[INPUT RECORDS]:
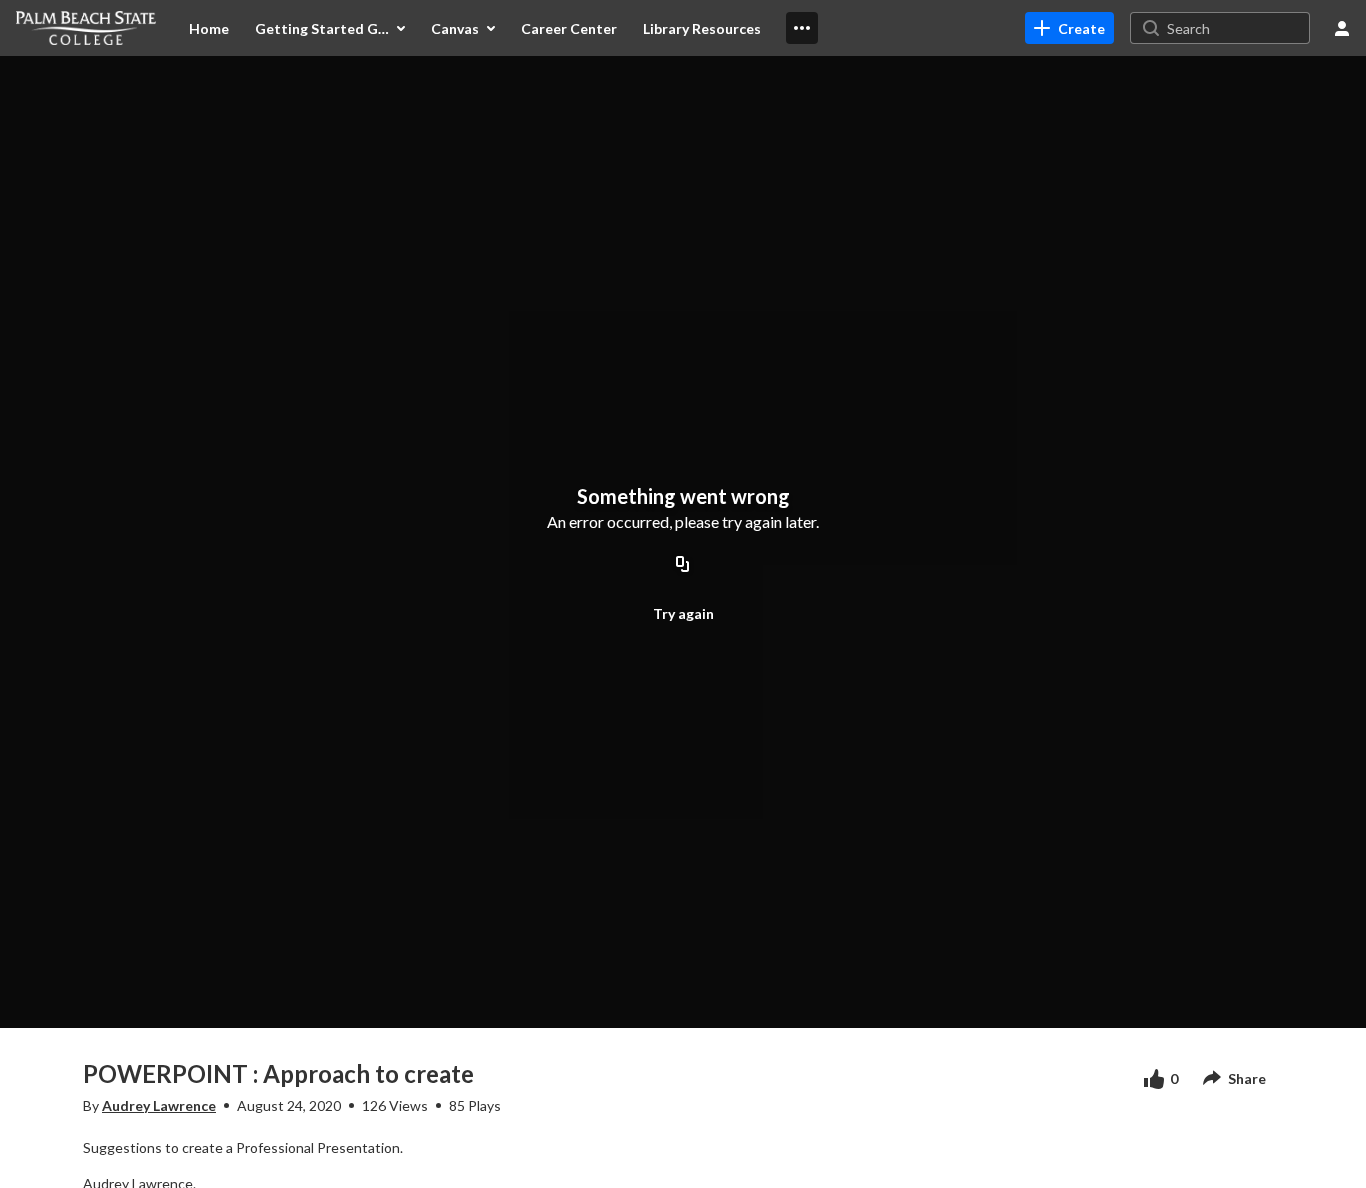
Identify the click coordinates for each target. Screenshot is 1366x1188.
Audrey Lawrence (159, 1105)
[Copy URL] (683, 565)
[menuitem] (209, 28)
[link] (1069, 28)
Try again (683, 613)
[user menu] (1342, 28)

--

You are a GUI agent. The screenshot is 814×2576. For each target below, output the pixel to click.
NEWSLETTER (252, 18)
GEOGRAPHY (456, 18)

==

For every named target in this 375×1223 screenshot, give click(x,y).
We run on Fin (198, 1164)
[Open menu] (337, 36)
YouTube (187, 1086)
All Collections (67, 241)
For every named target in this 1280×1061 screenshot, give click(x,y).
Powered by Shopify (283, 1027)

[REQUIREMENT]:
Your answer should be the exact lines above from the one with "We run on Fin (198, 1164)" through the one with "Powered by Shopify (283, 1027)", both included, and nothing besides.

[RESPONSE]:
We run on Fin (198, 1164)
[Open menu] (337, 36)
YouTube (187, 1086)
All Collections (67, 241)
For every named target in this 1280×1061 screenshot, give click(x,y).
Powered by Shopify (283, 1027)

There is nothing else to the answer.